REQUEST: Copy the stretch from the very start of the records through the line containing "coord(79,138)" word for word, leaving the pictures out of your copy.

Screenshot and document pointing records:
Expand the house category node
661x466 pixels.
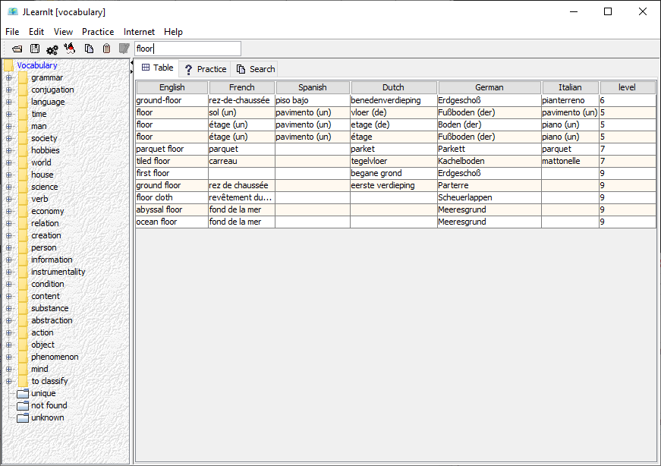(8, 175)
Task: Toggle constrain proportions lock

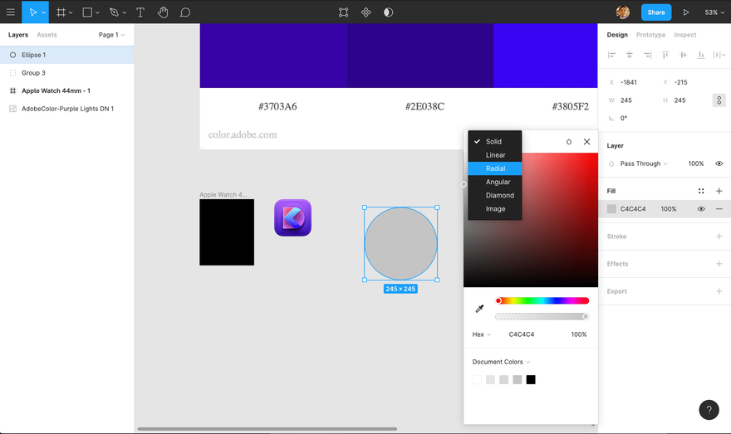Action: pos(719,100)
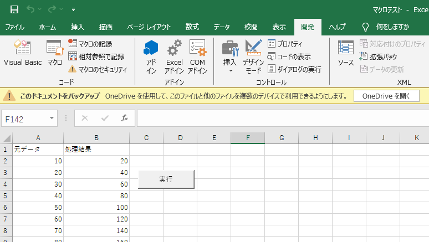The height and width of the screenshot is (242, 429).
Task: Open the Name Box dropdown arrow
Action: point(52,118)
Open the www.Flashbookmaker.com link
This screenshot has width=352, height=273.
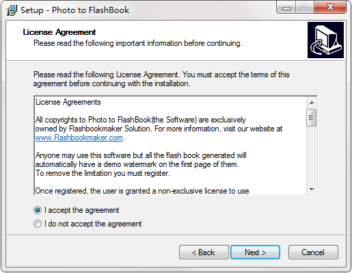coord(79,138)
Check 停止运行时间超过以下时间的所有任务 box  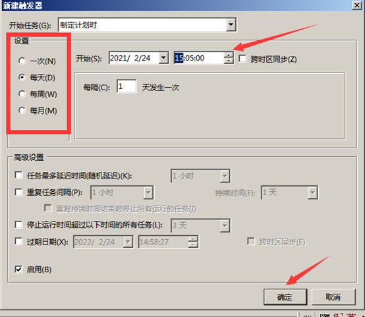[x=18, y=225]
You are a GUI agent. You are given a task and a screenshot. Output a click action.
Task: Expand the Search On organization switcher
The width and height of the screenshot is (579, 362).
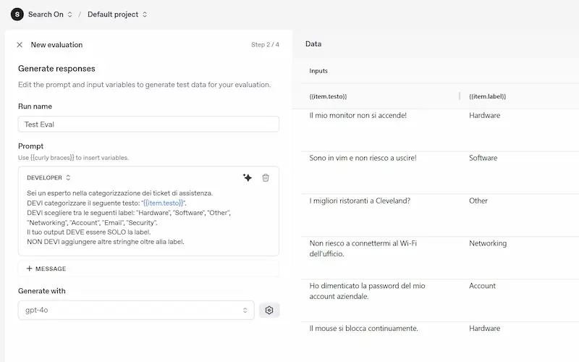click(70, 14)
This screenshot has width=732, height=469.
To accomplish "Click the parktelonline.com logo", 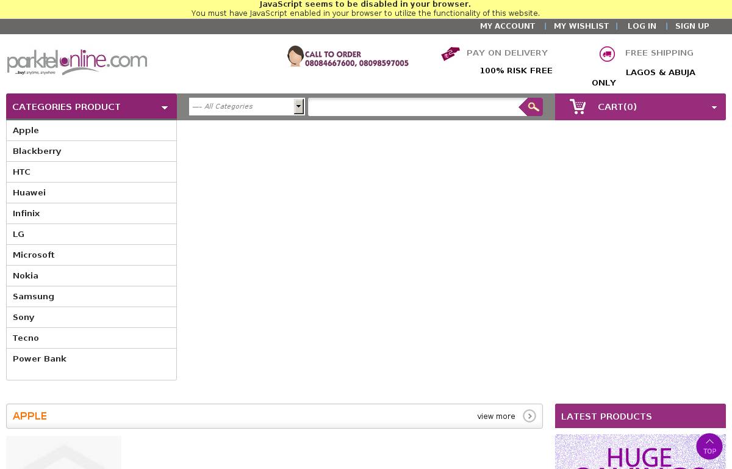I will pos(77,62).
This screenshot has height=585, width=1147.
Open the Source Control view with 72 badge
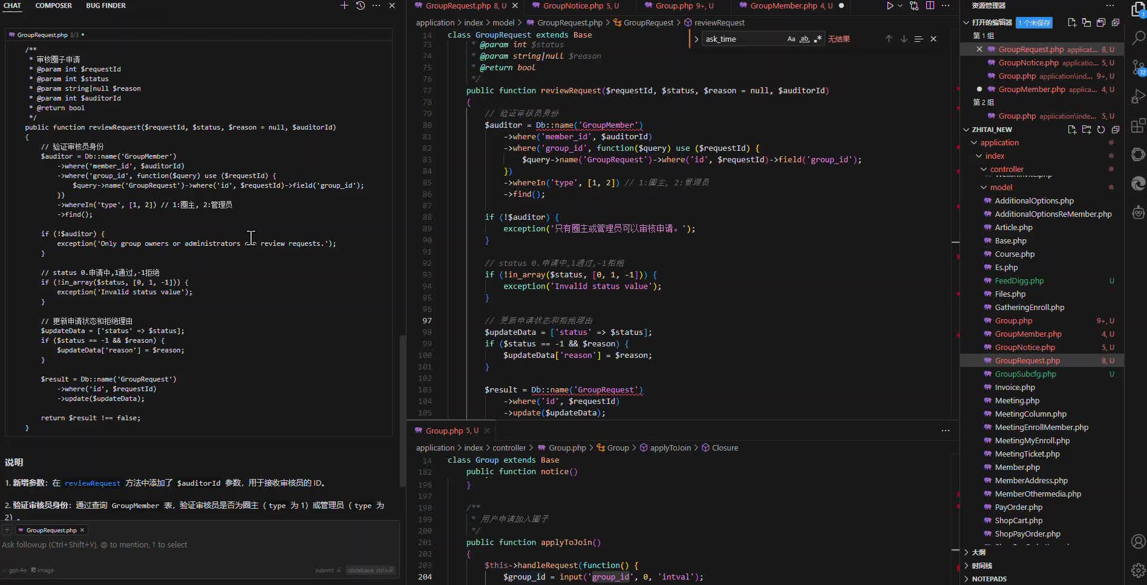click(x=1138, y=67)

CORRECT RESPONSE:
Expand the house category node
661x466 pixels.
(8, 175)
Task: Toggle constrain proportions lock

Action: pos(719,100)
The height and width of the screenshot is (242, 429).
Task: Open the Name Box dropdown arrow
Action: point(52,118)
Open the www.Flashbookmaker.com link
This screenshot has width=352, height=273.
coord(79,138)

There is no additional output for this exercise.